[Data items]
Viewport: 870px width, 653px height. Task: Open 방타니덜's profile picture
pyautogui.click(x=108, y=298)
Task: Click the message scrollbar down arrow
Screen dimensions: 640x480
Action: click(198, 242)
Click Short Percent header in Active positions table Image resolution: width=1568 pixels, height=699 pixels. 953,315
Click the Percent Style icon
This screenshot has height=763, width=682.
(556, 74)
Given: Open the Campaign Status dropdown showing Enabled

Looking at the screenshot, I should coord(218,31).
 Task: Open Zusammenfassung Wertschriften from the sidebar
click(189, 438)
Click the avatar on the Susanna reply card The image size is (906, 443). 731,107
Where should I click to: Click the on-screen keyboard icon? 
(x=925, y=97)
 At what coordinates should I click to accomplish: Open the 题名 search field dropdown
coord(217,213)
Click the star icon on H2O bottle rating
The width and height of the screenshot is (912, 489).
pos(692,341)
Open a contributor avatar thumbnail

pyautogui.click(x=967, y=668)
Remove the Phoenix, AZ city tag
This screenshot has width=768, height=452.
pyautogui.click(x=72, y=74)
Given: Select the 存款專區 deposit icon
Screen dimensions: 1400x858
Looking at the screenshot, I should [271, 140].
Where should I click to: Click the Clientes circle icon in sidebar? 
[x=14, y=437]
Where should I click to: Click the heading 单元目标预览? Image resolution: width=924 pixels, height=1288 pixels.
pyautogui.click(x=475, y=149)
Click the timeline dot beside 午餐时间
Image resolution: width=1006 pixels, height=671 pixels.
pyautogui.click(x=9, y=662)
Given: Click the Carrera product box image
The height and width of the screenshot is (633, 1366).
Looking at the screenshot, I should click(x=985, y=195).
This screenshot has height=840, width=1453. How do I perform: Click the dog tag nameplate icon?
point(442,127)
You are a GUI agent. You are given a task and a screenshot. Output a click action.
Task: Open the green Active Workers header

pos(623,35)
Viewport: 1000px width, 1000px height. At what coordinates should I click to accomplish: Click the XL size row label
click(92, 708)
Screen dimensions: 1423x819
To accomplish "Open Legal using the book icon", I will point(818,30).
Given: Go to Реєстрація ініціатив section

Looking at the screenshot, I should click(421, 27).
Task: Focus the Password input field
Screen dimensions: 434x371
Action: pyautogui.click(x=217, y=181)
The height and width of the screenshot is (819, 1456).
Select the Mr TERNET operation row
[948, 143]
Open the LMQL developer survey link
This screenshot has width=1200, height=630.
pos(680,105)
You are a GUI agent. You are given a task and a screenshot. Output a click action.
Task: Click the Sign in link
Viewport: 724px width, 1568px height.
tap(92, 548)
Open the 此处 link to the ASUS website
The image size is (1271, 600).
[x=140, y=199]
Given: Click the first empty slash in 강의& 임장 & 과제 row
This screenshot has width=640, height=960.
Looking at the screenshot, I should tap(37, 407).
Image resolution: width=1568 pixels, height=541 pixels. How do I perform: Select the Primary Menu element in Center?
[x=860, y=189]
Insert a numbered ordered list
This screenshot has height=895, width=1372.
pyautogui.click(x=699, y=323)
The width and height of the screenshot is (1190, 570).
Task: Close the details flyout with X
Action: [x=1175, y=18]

# To do
From the entries above, extract each line containing "Percent".

# Exercise output
Click Short Percent header in Active positions table Image resolution: width=1568 pixels, height=699 pixels. 953,315
Click the Percent Style icon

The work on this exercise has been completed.